Mark Koenig

Mark Koenig (Collective Campaign for Peace – COCAP): Mark was born in St. Louis, Missouri. After graduating from the International School of Bern in Switzerland in 2000, he spent one year at Davidson College in North Carolina and then moved on to Johns Hopkins University where he received a bachelor's degree with honors in Political Science in 2004. While studying at Johns Hopkins, Mark completed internships with genomics researcher Craig Venter, US House Representative Chris Van Hollen, and in London with Lady Sylvia Hermon, a Member of Parliament from Northern Ireland. After graduation, Mark moved to Shenzhen, China where he lived for two years teaching English at Shenzhen Senior High School. At the time of his fellowship, Mark was studying at Fletcher School of Law and Diplomacy in Boston focusing on post-conflict reconstruction, law and development. After his fellowship, Mark wrote: “I think that perhaps it is my interest in and understanding of community level dynamics and activities that has developed the most while here. The significance of community level interactions and relationships as it pertains to the events that take place on a national level is an intriguing topic that this summer has given me new insight into.”



Goodbye Nepal

03 Sep

There are so many more articles, stories and profiles I want to write. There are too many scenes and sights I want to describe, and so many issues I want to discuss. I am afraid though I am going to have to find a new forum for all of these things as my time as an Advocacy Project Peace Fellow is coming to a close.

I left Nepalgunj on Sunday the 26th. SAC-Nepal and its staff threw me a wonderful going away party to say thank you for my help. I was touched by their kind words as hearing them say that I had contributed to their mission meant a lot to me. I often felt like I was not being helpful enough during the summer and that the situation limited my ability to really help COCAP in their work.

After saying our goodbyes I had another long day on a mini-bus shooting through Nepal. Watching the countryside and its people pass by from the window of the bus was a nice recap of what I have seen this summer. Despite its all its problems, Nepal, its scenery and its people have captivated me. On that bus heading through the hills I could not imagine a scenario in which I would not be back in Nepal some time in the future.

Back in Kathmandu my friends Tim and Lisa came for my last few days to see Kathmandu. While taking them around the city I revisited many of the beautiful places, crowded streets, colorful scenes that excited me so much when I first arrived. Throughout their visits I still found myself fascinated by everything around me.

On my final morning, Sunday the 2nd, I made my last trip to the COCAP office. Talking with the volunteers and staff one more time, I think I felt a little jealous that they would keep working to solve the problems I have been concentrating so hard on over the last few months. I want to help, I want to do more…but I have to remind myself that now is not the time. If this feeling is still strong inside of me in May when I finish my Masters Degree there will be more opportunities to work for Nepal.

Once more goodbye ceremony with the red tikka smeared all over my forehead, one more set of goodbyes and I was soon in a taxi to the airport. I reached the airport without advent, and my flight left right on time, which was about the same time that 3 bombs went off across Kathmandu.

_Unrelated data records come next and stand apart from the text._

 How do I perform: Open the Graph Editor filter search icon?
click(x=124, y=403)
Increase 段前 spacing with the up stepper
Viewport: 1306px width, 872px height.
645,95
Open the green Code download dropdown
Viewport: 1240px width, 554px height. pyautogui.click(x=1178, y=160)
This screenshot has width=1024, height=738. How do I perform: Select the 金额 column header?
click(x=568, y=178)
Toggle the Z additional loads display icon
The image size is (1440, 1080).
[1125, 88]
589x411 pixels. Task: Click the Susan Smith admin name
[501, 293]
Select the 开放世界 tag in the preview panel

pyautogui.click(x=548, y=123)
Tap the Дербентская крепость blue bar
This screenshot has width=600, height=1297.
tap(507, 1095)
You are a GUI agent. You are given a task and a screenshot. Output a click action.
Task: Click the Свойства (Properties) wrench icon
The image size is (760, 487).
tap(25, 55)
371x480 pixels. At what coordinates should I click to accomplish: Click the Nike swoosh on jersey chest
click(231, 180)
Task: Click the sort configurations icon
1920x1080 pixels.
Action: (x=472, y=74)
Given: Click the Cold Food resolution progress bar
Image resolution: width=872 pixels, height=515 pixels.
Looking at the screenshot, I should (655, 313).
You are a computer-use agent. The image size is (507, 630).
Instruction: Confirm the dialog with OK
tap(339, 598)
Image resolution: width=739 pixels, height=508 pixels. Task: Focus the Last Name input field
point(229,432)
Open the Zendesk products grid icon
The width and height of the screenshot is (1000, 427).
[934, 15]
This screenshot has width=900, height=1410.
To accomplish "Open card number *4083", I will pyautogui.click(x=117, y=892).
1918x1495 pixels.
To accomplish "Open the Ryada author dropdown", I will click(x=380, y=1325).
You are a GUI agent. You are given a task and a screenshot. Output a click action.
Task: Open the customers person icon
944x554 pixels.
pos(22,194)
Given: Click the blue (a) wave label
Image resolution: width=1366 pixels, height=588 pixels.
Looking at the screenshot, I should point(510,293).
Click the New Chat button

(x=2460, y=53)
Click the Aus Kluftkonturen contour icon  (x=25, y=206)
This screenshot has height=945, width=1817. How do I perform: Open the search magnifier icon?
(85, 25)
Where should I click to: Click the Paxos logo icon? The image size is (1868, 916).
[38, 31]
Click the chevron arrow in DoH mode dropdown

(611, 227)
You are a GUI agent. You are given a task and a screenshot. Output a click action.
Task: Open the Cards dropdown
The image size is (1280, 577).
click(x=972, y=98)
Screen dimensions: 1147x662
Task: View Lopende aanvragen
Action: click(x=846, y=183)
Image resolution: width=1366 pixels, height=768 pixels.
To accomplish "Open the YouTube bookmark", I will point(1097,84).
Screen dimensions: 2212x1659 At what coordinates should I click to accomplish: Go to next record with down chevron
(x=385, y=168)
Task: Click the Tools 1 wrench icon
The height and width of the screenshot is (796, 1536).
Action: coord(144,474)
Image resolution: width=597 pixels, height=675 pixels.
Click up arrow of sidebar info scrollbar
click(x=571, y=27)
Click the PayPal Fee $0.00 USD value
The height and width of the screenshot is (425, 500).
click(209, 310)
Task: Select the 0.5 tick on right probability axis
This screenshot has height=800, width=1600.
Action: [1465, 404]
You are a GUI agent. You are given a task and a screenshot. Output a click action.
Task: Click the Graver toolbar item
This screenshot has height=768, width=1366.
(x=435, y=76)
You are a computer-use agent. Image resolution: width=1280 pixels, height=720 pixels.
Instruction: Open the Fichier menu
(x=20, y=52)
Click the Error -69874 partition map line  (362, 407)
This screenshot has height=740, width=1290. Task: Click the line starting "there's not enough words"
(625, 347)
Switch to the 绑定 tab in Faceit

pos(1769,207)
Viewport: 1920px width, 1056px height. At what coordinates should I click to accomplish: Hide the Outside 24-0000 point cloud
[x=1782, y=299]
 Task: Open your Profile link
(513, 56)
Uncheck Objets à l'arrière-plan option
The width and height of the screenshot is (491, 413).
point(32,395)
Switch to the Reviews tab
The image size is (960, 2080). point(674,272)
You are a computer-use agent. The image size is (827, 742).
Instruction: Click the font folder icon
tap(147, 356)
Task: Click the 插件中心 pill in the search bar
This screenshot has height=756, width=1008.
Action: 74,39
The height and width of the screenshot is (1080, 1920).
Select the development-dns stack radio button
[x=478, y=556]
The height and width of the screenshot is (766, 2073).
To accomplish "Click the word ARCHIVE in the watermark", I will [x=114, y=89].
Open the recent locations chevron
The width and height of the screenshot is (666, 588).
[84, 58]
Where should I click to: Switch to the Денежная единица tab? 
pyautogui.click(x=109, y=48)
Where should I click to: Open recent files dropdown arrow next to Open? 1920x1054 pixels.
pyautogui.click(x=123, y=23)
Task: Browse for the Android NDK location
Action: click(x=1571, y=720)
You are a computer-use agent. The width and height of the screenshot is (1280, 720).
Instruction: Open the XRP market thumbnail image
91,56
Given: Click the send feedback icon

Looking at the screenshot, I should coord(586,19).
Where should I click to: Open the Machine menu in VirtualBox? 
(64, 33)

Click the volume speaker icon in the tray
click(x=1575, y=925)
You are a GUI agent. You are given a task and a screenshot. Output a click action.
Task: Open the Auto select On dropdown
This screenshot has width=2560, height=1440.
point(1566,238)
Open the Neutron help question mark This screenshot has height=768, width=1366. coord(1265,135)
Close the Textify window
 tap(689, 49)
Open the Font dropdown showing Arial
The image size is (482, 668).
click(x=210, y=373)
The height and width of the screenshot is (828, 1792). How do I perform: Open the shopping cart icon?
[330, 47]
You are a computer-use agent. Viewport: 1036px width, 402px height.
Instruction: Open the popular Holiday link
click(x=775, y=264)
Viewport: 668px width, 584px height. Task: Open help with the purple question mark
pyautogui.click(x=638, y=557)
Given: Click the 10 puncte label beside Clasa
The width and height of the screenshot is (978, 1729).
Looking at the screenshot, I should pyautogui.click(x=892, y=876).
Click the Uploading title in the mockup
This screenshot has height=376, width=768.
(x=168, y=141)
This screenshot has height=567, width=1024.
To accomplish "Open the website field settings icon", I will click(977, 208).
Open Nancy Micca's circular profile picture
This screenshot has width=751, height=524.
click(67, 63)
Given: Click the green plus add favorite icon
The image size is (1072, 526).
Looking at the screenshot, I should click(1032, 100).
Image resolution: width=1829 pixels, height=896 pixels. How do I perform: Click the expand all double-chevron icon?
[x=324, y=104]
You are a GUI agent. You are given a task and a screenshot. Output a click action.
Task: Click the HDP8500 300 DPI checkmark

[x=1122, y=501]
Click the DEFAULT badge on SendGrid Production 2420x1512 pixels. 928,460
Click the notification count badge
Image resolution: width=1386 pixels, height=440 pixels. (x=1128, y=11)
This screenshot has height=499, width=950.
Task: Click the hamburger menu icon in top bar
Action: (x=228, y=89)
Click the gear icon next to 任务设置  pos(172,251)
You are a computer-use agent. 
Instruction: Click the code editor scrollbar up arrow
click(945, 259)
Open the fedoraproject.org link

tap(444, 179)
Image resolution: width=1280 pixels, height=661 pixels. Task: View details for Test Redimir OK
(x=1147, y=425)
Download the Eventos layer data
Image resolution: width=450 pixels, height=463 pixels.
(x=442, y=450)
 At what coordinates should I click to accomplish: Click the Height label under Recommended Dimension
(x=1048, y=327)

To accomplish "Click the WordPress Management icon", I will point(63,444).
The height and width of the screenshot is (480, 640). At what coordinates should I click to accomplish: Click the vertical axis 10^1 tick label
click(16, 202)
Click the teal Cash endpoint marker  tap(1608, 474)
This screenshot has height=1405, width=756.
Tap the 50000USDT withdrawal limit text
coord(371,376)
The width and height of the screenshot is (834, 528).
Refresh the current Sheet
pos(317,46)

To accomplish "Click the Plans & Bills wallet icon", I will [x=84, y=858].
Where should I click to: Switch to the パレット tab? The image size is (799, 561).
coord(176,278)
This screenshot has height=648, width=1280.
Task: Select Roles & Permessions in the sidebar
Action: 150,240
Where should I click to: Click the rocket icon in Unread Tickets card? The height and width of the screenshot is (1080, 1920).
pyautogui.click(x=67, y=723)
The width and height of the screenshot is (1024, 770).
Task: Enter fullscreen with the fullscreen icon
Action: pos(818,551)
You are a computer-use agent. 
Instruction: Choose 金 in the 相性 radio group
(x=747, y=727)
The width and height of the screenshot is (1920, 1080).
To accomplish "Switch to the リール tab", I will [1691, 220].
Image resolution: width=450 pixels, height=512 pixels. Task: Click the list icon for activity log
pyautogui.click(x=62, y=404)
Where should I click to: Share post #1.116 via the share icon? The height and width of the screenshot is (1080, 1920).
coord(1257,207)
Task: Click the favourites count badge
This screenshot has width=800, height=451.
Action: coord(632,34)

A reminder of the difficult path that lies ahead of the country, a reminder of how much more work needs to be done to promote peace and human rights. This terrible act of cruelty was certainly not perpetrated with me in mind (most likely it was perpetrated by a group either fighting for independence for the Terai region or a group wishing to delay the November elections) but it had a real effect on me. Once again I felt like I needed to return to Nepal and help in any way I can.

I cannot honestly say that I know what my future holds. Saying that I will be back in Nepal after graduation would just be hollow words at this point. I can say though that my time in Nepal has meant more to me than these words on this blog can express. I will carry this experience with me for a long time and I genuinely want to do more to help this country’s transition in some small way.
So goodbye for now Nepal…and good luck.